• _AVAILABLE RECORDS_

↓↓↓

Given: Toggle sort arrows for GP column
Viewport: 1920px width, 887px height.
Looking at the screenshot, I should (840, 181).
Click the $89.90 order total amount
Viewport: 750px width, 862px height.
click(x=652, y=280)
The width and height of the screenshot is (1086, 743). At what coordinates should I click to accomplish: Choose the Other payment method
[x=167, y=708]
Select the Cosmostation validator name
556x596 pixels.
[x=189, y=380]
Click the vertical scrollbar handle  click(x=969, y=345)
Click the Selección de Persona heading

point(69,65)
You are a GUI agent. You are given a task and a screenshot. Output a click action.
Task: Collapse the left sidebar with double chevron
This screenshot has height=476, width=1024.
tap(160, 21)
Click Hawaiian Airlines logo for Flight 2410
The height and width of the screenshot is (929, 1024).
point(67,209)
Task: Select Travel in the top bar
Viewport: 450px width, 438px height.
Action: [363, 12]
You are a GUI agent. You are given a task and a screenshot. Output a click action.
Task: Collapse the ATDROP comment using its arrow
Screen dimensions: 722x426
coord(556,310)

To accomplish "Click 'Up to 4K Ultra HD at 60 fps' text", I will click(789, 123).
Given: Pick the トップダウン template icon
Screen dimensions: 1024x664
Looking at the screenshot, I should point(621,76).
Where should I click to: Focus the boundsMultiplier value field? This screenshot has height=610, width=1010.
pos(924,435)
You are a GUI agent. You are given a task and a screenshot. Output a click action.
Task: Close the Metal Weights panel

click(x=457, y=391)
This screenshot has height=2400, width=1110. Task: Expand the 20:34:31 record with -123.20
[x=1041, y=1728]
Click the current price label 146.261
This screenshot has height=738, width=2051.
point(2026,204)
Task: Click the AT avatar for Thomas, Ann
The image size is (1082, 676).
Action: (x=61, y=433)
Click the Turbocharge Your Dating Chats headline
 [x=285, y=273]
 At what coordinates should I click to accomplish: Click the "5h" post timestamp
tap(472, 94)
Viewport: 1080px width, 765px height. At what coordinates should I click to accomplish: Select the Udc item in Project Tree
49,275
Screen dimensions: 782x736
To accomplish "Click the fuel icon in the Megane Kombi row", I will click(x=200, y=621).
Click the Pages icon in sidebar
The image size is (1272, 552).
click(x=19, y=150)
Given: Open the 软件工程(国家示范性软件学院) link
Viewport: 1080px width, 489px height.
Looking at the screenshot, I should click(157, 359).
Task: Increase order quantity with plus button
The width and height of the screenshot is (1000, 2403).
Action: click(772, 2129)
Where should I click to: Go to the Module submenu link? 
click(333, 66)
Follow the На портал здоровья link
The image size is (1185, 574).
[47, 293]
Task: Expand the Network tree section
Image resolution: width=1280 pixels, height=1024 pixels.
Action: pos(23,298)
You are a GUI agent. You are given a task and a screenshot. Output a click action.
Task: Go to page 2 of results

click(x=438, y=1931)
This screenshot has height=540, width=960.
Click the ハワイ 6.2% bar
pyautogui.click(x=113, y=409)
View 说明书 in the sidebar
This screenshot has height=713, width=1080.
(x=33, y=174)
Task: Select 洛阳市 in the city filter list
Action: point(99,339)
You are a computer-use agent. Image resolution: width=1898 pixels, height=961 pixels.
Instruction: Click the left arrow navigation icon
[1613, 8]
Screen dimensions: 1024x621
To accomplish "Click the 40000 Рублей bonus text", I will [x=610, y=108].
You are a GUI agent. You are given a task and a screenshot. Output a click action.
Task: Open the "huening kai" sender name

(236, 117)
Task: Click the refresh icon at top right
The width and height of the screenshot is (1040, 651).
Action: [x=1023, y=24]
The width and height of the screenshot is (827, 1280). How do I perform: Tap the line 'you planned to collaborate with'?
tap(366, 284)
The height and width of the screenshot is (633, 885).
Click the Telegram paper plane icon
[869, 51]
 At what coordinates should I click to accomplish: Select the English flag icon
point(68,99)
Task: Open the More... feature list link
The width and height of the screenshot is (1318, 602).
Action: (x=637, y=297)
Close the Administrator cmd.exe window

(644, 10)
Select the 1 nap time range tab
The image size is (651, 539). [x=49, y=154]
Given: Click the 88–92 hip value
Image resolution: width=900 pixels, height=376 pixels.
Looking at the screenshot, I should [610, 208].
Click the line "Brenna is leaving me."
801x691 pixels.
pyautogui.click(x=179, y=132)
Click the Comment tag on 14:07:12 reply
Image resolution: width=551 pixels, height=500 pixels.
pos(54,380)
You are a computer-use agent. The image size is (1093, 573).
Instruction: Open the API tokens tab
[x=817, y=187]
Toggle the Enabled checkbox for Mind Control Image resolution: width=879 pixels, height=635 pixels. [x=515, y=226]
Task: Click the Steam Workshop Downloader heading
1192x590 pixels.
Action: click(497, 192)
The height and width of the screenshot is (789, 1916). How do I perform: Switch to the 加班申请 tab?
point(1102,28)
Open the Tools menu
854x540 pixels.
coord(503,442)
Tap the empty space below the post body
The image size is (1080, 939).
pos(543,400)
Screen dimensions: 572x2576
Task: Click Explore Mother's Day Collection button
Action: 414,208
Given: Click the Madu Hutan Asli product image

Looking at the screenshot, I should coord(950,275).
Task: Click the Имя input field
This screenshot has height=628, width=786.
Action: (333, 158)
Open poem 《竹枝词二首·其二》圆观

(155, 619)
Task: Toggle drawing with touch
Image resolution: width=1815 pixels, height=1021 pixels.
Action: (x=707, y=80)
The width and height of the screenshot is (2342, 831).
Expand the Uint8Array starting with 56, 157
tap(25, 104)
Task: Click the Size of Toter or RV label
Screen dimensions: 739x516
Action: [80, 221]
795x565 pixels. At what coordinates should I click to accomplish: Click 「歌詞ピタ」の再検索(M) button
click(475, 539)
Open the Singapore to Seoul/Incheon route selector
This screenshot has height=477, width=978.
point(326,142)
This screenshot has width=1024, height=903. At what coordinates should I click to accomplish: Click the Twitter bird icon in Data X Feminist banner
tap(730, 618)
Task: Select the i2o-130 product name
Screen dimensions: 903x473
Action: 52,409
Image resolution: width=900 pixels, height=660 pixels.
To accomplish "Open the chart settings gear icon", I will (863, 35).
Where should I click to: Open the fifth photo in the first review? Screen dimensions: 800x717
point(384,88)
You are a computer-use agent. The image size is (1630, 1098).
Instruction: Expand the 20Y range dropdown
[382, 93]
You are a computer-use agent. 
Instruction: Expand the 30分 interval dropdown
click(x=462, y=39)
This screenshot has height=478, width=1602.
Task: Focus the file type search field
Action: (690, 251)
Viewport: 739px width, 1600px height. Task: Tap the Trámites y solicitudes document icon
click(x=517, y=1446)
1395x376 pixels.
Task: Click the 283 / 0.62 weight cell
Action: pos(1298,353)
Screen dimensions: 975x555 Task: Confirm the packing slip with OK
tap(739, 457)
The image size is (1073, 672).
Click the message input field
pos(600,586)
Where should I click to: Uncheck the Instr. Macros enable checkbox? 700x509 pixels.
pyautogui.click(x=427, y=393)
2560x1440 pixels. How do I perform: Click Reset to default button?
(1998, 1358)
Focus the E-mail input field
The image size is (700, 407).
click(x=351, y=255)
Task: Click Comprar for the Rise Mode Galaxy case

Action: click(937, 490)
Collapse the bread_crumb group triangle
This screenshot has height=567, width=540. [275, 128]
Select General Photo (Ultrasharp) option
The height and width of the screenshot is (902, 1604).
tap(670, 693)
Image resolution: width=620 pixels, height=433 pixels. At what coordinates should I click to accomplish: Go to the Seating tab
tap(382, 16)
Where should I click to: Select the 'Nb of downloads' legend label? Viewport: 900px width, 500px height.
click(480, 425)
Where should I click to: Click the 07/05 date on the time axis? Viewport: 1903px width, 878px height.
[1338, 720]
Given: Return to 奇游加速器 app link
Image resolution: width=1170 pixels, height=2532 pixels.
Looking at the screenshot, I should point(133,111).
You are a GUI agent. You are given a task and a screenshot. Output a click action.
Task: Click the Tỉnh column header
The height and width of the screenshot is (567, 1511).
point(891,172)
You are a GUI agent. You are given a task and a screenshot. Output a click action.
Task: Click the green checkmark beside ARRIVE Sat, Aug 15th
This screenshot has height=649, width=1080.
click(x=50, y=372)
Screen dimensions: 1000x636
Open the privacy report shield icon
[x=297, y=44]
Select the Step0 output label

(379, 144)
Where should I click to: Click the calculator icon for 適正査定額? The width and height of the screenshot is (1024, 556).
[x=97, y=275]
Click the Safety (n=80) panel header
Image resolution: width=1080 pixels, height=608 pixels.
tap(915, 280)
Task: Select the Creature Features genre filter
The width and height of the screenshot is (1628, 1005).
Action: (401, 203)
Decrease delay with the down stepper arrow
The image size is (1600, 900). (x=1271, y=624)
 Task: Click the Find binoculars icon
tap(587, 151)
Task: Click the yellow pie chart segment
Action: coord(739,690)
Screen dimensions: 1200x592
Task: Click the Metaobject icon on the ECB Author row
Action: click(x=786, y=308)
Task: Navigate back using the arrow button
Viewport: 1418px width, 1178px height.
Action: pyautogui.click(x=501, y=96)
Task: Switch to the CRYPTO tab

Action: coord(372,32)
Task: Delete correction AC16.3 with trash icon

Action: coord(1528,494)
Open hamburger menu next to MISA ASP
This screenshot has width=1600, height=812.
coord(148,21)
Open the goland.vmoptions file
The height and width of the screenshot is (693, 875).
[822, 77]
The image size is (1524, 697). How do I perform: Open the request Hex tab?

↑↑↑

• _AIM OF THE EXERCISE_
Within the listing above, how many lines hold the string "computer"? Answer with the number only.

• _EXPECTED OUTPUT_
4